Problem details
Convert all the lines of the records below into a Markdown table with the columns Row and Line. Number each row and omit blank lines.

━━━ Dataset ━━━

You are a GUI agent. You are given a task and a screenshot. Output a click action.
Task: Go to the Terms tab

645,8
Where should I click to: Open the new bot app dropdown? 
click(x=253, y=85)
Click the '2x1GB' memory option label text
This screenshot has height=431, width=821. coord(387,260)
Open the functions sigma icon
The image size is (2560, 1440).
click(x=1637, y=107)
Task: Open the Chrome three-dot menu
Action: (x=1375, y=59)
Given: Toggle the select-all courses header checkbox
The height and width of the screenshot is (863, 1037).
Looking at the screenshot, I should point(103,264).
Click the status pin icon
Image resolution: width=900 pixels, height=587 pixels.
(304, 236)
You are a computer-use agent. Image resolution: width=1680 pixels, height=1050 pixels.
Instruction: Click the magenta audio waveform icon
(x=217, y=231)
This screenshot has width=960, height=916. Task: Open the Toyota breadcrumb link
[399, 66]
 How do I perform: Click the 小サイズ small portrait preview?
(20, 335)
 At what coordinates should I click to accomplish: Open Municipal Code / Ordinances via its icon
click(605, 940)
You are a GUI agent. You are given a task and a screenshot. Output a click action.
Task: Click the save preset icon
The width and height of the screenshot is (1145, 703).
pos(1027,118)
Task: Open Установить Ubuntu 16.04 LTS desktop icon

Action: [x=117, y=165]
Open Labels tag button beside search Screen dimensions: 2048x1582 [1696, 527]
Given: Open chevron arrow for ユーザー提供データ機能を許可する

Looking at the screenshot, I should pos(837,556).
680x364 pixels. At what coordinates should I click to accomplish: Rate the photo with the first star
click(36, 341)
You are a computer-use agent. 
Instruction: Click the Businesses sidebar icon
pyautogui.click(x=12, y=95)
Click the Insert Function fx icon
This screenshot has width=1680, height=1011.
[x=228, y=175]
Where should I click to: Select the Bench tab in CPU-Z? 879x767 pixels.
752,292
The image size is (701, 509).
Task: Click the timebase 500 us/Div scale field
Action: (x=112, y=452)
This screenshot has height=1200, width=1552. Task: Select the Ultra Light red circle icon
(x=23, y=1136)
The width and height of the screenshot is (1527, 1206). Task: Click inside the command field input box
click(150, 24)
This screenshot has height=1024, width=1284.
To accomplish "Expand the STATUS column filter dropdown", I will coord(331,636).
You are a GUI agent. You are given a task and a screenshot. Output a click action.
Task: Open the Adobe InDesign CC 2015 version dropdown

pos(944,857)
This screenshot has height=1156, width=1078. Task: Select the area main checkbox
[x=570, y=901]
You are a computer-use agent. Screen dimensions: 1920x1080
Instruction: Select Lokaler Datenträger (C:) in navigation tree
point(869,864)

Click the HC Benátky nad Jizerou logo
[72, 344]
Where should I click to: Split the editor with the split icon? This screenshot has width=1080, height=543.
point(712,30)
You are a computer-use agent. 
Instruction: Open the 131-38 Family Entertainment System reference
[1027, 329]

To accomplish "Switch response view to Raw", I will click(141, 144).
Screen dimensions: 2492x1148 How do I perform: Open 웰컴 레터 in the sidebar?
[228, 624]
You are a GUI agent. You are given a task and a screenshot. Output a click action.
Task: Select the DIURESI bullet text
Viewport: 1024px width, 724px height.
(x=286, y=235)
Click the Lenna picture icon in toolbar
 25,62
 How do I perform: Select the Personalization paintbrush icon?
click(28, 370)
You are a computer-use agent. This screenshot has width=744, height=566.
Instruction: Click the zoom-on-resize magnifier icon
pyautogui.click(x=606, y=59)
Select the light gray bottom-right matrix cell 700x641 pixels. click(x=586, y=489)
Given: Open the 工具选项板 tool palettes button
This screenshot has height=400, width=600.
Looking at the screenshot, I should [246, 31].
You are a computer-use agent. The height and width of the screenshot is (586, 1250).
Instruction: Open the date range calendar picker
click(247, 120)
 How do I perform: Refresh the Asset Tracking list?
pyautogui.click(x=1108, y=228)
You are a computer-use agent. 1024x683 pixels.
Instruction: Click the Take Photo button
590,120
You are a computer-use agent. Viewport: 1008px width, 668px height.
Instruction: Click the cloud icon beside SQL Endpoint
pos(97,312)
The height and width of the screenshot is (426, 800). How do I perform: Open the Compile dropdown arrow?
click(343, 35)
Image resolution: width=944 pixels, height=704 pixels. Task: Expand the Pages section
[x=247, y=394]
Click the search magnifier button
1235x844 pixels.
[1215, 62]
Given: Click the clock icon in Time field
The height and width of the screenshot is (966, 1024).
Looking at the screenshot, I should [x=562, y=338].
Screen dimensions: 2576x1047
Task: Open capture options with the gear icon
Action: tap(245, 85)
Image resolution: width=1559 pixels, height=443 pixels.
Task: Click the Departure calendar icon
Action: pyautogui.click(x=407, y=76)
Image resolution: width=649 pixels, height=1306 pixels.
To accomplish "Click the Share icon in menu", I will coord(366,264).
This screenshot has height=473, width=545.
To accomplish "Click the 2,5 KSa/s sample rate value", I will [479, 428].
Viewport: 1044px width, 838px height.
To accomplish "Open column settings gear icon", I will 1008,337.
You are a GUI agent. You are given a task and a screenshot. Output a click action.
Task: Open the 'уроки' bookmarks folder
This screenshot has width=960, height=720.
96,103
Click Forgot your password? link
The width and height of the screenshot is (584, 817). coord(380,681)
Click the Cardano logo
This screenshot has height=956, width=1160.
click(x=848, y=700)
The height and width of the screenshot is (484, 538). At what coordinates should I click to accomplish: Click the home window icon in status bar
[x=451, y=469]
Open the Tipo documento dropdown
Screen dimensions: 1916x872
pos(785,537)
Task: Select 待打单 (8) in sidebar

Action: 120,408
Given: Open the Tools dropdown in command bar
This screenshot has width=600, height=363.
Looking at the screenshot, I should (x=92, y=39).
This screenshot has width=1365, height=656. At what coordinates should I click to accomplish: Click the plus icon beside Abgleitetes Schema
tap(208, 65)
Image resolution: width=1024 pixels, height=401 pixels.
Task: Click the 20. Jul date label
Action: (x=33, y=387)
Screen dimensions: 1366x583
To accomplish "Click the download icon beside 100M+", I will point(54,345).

━━━

Exercise answer
| Row | Line |
|---|---|
| 1 | You are a GUI agent. You are given a task and a screenshot. Output a click action. |
| 2 | Task: Go to the Terms tab |
| 3 | 645,8 |
| 4 | Where should I click to: Open the new bot app dropdown?  |
| 5 | click(x=253, y=85) |
| 6 | Click the '2x1GB' memory option label text |
| 7 | This screenshot has height=431, width=821. coord(387,260) |
| 8 | Open the functions sigma icon |
| 9 | The image size is (2560, 1440). |
| 10 | click(x=1637, y=107) |
| 11 | Task: Open the Chrome three-dot menu |
| 12 | Action: (x=1375, y=59) |
| 13 | Given: Toggle the select-all courses header checkbox |
| 14 | The height and width of the screenshot is (863, 1037). |
| 15 | Looking at the screenshot, I should point(103,264). |
| 16 | Click the status pin icon |
| 17 | Image resolution: width=900 pixels, height=587 pixels. |
| 18 | (304, 236) |
| 19 | You are a computer-use agent. Image resolution: width=1680 pixels, height=1050 pixels. |
| 20 | Instruction: Click the magenta audio waveform icon |
| 21 | (x=217, y=231) |
| 22 | This screenshot has width=960, height=916. Task: Open the Toyota breadcrumb link |
| 23 | [399, 66] |
| 24 |  How do I perform: Click the 小サイズ small portrait preview? |
| 25 | (20, 335) |
| 26 |  At what coordinates should I click to accomplish: Open Municipal Code / Ordinances via its icon |
| 27 | click(605, 940) |
| 28 | You are a GUI agent. You are given a task and a screenshot. Output a click action. |
| 29 | Task: Click the save preset icon |
| 30 | The width and height of the screenshot is (1145, 703). |
| 31 | pos(1027,118) |
| 32 | Task: Open Установить Ubuntu 16.04 LTS desktop icon |
| 33 | Action: [x=117, y=165] |
| 34 | Open Labels tag button beside search Screen dimensions: 2048x1582 [1696, 527] |
| 35 | Given: Open chevron arrow for ユーザー提供データ機能を許可する |
| 36 | Looking at the screenshot, I should pos(837,556). |
| 37 | 680x364 pixels. At what coordinates should I click to accomplish: Rate the photo with the first star |
| 38 | click(36, 341) |
| 39 | You are a computer-use agent.  |
| 40 | Instruction: Click the Businesses sidebar icon |
| 41 | pyautogui.click(x=12, y=95) |
| 42 | Click the Insert Function fx icon |
| 43 | This screenshot has width=1680, height=1011. |
| 44 | [x=228, y=175] |
| 45 | Where should I click to: Select the Bench tab in CPU-Z? 879x767 pixels. |
| 46 | 752,292 |
| 47 | The image size is (701, 509). |
| 48 | Task: Click the timebase 500 us/Div scale field |
| 49 | Action: (x=112, y=452) |
| 50 | This screenshot has height=1200, width=1552. Task: Select the Ultra Light red circle icon |
| 51 | (x=23, y=1136) |
| 52 | The width and height of the screenshot is (1527, 1206). Task: Click inside the command field input box |
| 53 | click(150, 24) |
| 54 | This screenshot has height=1024, width=1284. |
| 55 | To accomplish "Expand the STATUS column filter dropdown", I will coord(331,636). |
| 56 | You are a GUI agent. You are given a task and a screenshot. Output a click action. |
| 57 | Task: Open the Adobe InDesign CC 2015 version dropdown |
| 58 | pos(944,857) |
| 59 | This screenshot has height=1156, width=1078. Task: Select the area main checkbox |
| 60 | [x=570, y=901] |
| 61 | You are a computer-use agent. Screen dimensions: 1920x1080 |
| 62 | Instruction: Select Lokaler Datenträger (C:) in navigation tree |
| 63 | point(869,864) |
| 64 | Click the HC Benátky nad Jizerou logo |
| 65 | [72, 344] |
| 66 | Where should I click to: Split the editor with the split icon? This screenshot has width=1080, height=543. |
| 67 | point(712,30) |
| 68 | You are a computer-use agent.  |
| 69 | Instruction: Open the 131-38 Family Entertainment System reference |
| 70 | [1027, 329] |
| 71 | To accomplish "Switch response view to Raw", I will click(141, 144). |
| 72 | Screen dimensions: 2492x1148 How do I perform: Open 웰컴 레터 in the sidebar? |
| 73 | [228, 624] |
| 74 | You are a GUI agent. You are given a task and a screenshot. Output a click action. |
| 75 | Task: Select the DIURESI bullet text |
| 76 | Viewport: 1024px width, 724px height. |
| 77 | (x=286, y=235) |
| 78 | Click the Lenna picture icon in toolbar |
| 79 |  25,62 |
| 80 |  How do I perform: Select the Personalization paintbrush icon? |
| 81 | click(28, 370) |
| 82 | You are a computer-use agent. This screenshot has width=744, height=566. |
| 83 | Instruction: Click the zoom-on-resize magnifier icon |
| 84 | pyautogui.click(x=606, y=59) |
| 85 | Select the light gray bottom-right matrix cell 700x641 pixels. click(x=586, y=489) |
| 86 | Given: Open the 工具选项板 tool palettes button |
| 87 | This screenshot has height=400, width=600. |
| 88 | Looking at the screenshot, I should [246, 31]. |
| 89 | You are a computer-use agent. The height and width of the screenshot is (586, 1250). |
| 90 | Instruction: Open the date range calendar picker |
| 91 | click(247, 120) |
| 92 |  How do I perform: Refresh the Asset Tracking list? |
| 93 | pyautogui.click(x=1108, y=228) |
| 94 | You are a computer-use agent. 1024x683 pixels. |
| 95 | Instruction: Click the Take Photo button |
| 96 | 590,120 |
| 97 | You are a computer-use agent. Viewport: 1008px width, 668px height. |
| 98 | Instruction: Click the cloud icon beside SQL Endpoint |
| 99 | pos(97,312) |
| 100 | The height and width of the screenshot is (426, 800). How do I perform: Open the Compile dropdown arrow? |
| 101 | click(343, 35) |
| 102 | Image resolution: width=944 pixels, height=704 pixels. Task: Expand the Pages section |
| 103 | [x=247, y=394] |
| 104 | Click the search magnifier button |
| 105 | 1235x844 pixels. |
| 106 | [1215, 62] |
| 107 | Given: Click the clock icon in Time field |
| 108 | The height and width of the screenshot is (966, 1024). |
| 109 | Looking at the screenshot, I should [x=562, y=338]. |
| 110 | Screen dimensions: 2576x1047 |
| 111 | Task: Open capture options with the gear icon |
| 112 | Action: tap(245, 85) |
| 113 | Image resolution: width=1559 pixels, height=443 pixels. |
| 114 | Task: Click the Departure calendar icon |
| 115 | Action: pyautogui.click(x=407, y=76) |
| 116 | Image resolution: width=649 pixels, height=1306 pixels. |
| 117 | To accomplish "Click the Share icon in menu", I will coord(366,264). |
| 118 | This screenshot has height=473, width=545. |
| 119 | To accomplish "Click the 2,5 KSa/s sample rate value", I will [479, 428]. |
| 120 | Viewport: 1044px width, 838px height. |
| 121 | To accomplish "Open column settings gear icon", I will 1008,337. |
| 122 | You are a GUI agent. You are given a task and a screenshot. Output a click action. |
| 123 | Task: Open the 'уроки' bookmarks folder |
| 124 | This screenshot has width=960, height=720. |
| 125 | 96,103 |
| 126 | Click Forgot your password? link |
| 127 | The width and height of the screenshot is (584, 817). coord(380,681) |
| 128 | Click the Cardano logo |
| 129 | This screenshot has height=956, width=1160. |
| 130 | click(x=848, y=700) |
| 131 | The height and width of the screenshot is (484, 538). At what coordinates should I click to accomplish: Click the home window icon in status bar |
| 132 | [x=451, y=469] |
| 133 | Open the Tipo documento dropdown |
| 134 | Screen dimensions: 1916x872 |
| 135 | pos(785,537) |
| 136 | Task: Select 待打单 (8) in sidebar |
| 137 | Action: 120,408 |
| 138 | Given: Open the Tools dropdown in command bar |
| 139 | This screenshot has width=600, height=363. |
| 140 | Looking at the screenshot, I should (x=92, y=39). |
| 141 | This screenshot has width=1365, height=656. At what coordinates should I click to accomplish: Click the plus icon beside Abgleitetes Schema |
| 142 | tap(208, 65) |
| 143 | Image resolution: width=1024 pixels, height=401 pixels. |
| 144 | Task: Click the 20. Jul date label |
| 145 | Action: (x=33, y=387) |
| 146 | Screen dimensions: 1366x583 |
| 147 | To accomplish "Click the download icon beside 100M+", I will point(54,345). |